Just a short post tonight. The Oct/Nov edition of the ABA Law Practice Magazine is so full of good articles I have to recommend the entire issue, cover to cover. Probably the most useful day-to-day piece is the BlackBerry 101 article with tons of features I didn't know about. But the articles about and by women leaders are useful to all firm leaders.
The most thought-provoking for me was "The Leader's Mind-set: Cultivating Success." It is not gender specific. The author, Marcia Pennington Shannon, describes two types of attitudes or mind-sets: the "fixed" mind set and the "growth" mind set. The growth mind-set refers to a person who believes that people can improve their intelligence and abilities by their efforts. The fixed mind-set refers to people who believe that intelligence and abilities and personality are carved in stone. That people arrive with a certain level of intelligence, abilities, talents and character traits that cannot be changed. If you only read one article in this excellent issue, read this one.
It seems to me that firms can also be described as having a "fixed" mind-set or a "growth" mind-set. A firm with a growth mind-set would have a core value of training, mentoring and opportunity for attorneys at all levels.
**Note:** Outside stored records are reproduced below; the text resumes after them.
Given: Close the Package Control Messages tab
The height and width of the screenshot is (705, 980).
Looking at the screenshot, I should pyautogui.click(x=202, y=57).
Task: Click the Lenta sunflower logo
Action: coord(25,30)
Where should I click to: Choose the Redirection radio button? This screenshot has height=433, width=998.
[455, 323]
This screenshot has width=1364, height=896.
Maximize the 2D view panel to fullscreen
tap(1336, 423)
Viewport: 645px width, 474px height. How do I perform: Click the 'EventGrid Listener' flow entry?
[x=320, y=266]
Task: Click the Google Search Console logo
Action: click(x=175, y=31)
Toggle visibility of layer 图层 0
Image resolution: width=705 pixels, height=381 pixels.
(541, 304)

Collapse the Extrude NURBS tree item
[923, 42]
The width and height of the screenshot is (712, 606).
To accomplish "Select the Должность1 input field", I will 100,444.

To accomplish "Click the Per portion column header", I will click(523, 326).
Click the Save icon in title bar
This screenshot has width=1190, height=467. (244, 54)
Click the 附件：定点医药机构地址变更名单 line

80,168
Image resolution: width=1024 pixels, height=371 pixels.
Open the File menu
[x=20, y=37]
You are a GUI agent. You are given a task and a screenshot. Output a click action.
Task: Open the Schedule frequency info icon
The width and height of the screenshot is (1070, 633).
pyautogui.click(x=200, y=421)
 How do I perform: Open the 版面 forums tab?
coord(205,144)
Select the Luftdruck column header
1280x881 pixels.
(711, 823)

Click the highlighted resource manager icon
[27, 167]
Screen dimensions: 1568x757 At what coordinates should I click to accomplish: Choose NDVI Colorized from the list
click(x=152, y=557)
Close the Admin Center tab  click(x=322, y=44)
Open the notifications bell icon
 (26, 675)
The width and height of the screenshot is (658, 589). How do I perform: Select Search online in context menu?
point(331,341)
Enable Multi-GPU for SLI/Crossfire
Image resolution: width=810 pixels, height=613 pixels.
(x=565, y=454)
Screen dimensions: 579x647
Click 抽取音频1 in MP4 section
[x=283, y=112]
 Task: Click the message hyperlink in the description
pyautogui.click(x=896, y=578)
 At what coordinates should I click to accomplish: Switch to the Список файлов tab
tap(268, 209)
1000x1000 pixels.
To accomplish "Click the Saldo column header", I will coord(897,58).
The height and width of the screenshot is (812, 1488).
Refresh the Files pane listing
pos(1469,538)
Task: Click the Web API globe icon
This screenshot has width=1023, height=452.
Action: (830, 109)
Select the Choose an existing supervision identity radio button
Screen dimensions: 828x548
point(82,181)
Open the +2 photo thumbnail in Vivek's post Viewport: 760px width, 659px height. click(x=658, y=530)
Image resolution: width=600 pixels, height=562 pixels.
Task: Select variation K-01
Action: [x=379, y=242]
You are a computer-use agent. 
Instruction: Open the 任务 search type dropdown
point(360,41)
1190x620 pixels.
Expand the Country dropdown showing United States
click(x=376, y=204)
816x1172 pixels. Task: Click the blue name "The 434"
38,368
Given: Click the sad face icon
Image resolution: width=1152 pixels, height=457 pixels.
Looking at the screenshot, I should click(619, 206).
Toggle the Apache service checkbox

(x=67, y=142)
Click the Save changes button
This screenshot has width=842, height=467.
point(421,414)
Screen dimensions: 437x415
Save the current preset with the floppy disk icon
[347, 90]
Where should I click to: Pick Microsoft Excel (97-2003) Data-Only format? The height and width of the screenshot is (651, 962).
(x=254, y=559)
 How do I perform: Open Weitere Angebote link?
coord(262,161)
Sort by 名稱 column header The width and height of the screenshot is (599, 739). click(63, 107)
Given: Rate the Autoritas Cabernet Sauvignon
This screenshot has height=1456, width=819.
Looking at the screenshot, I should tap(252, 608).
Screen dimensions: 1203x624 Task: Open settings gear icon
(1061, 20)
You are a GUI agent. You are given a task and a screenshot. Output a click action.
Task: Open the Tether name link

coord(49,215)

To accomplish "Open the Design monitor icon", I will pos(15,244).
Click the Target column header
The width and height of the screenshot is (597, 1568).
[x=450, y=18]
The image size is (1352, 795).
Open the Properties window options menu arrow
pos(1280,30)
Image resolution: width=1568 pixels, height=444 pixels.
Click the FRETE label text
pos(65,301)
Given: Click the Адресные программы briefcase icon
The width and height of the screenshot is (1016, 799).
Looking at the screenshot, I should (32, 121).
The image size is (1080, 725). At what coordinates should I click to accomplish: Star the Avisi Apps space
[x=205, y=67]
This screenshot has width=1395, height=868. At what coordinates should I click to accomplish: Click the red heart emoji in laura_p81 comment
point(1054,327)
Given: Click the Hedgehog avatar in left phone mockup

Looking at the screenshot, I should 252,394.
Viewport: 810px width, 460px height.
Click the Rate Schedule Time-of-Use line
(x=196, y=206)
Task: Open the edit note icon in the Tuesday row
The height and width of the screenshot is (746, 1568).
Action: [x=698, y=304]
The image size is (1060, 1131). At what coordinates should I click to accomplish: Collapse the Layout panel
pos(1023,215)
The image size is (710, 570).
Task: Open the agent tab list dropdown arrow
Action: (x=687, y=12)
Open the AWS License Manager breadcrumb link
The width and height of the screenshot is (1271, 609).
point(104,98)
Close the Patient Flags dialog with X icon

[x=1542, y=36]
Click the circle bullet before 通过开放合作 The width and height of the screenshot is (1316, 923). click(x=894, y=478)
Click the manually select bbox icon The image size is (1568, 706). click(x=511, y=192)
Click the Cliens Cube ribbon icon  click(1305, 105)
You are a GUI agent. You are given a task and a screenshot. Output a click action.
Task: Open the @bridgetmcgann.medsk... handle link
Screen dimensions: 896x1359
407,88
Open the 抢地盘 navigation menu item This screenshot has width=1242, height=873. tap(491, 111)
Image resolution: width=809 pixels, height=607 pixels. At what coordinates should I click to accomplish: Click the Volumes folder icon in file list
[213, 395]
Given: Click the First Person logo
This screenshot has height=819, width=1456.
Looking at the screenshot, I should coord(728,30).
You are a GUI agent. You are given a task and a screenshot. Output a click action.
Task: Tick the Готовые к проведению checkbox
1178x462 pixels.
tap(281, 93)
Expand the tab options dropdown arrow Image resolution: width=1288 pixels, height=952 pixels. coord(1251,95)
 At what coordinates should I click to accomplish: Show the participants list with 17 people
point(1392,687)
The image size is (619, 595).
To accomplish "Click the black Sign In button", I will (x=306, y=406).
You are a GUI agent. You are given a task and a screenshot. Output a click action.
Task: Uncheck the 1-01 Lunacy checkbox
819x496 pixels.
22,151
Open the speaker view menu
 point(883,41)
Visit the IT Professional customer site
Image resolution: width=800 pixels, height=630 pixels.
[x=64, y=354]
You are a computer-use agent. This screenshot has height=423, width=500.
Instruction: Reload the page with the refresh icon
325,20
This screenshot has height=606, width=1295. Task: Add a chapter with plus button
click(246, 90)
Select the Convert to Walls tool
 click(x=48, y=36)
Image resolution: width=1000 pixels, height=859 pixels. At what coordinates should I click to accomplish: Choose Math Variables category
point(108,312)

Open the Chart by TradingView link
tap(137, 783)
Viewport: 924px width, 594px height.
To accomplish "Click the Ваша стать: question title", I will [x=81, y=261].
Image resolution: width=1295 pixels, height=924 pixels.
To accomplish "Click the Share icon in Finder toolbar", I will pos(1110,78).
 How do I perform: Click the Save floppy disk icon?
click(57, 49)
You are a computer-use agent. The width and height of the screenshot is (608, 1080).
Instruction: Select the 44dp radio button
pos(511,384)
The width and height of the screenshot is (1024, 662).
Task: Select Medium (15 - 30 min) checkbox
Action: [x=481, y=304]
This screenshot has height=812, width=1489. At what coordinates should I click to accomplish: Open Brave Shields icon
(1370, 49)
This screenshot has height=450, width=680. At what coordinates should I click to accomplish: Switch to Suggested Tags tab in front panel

Such firms would recruit for individuals that demonstrate past performance of developing the skills necessary to function at their prior levels in several environments, and then would provide the recruit with opportunities for skill development throughout the course of his or her career. The risk with a firm "growth" mind-set is that it might provide unending opportunities for an attorney who really can't make it to the next level, which is frustrating to all concerned. The "growth" mind-set firm needs to be able to discern when growth is not going to lead to success, and provide a compassionate exit strategy for the attorney involved.
On the other hand, firms with a fixed mind-set would recruit for individuals that display the highest level of skill possible for the position being filled, and would not find it necessary to devote resources to training, mentoring or skill development beyond the basic required continuing legal education required by the state. Thus, entry level attorneys would only be recruited from the top of the class at the best schools; laterals would only be hired from prestigious, selective firms. Attorneys who are determined not to make the cut are culled early.
Where would you rather work?
http://www.abanet.org/lpm/magazine/home.shtml is the link to the LPM site with all of the articles from the Leadership Issue.
See you tomorrow.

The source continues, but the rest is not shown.